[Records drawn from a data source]
+ + +
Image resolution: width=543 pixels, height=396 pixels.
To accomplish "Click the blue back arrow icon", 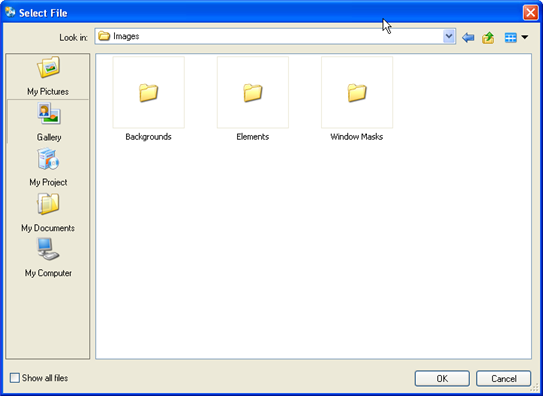I will click(x=468, y=37).
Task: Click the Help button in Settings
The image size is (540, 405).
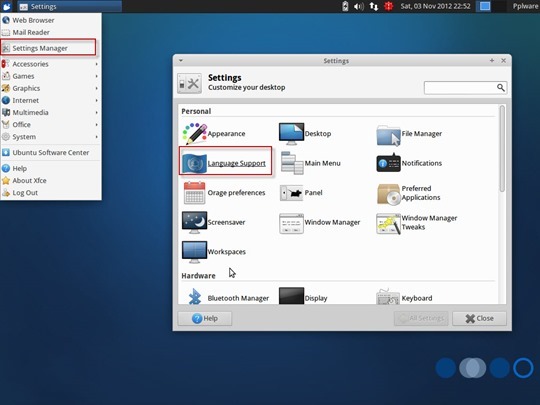Action: (205, 318)
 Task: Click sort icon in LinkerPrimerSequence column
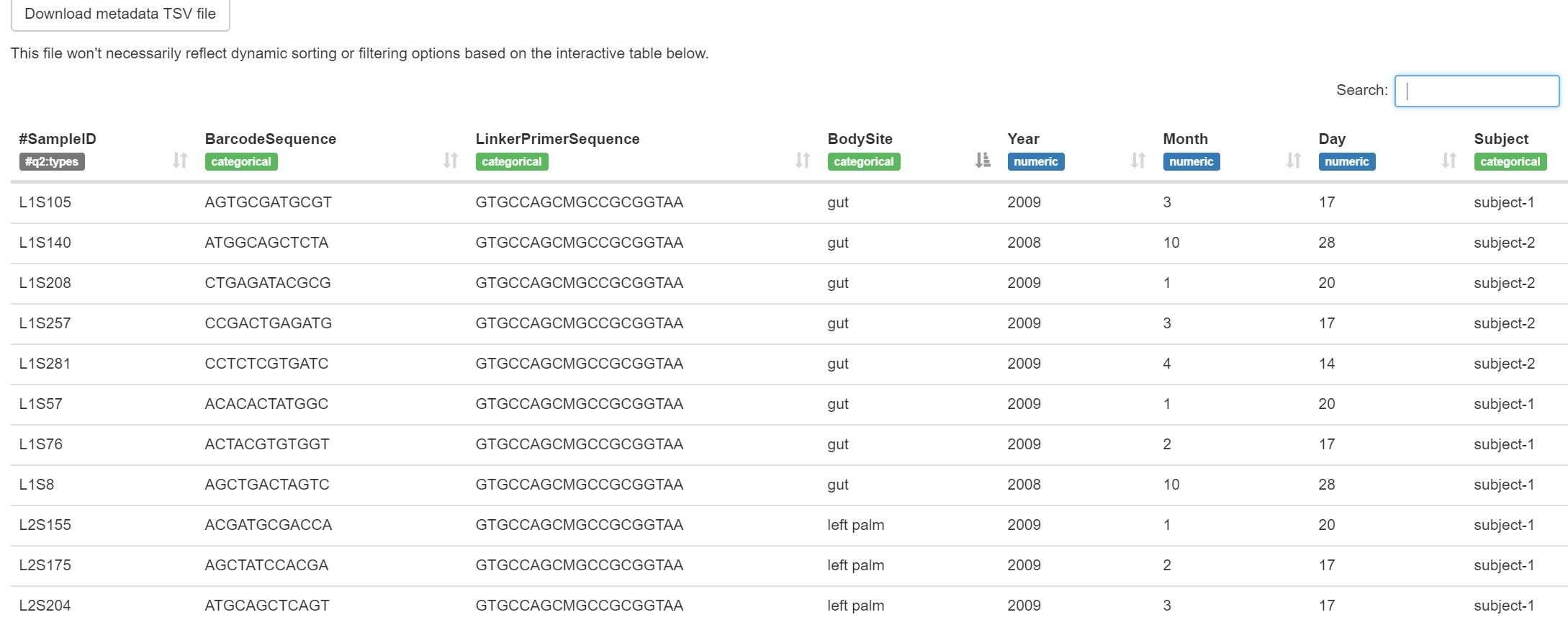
+ + +
• [The request]: Pick out each line of the records that contains the string "Task", and reproduce those lines in full. Treat uppercase and lowercase letters as distinct when matching.

• [Response to the exercise]:
Task: Click the Help button in Settings
 Task: Click sort icon in LinkerPrimerSequence column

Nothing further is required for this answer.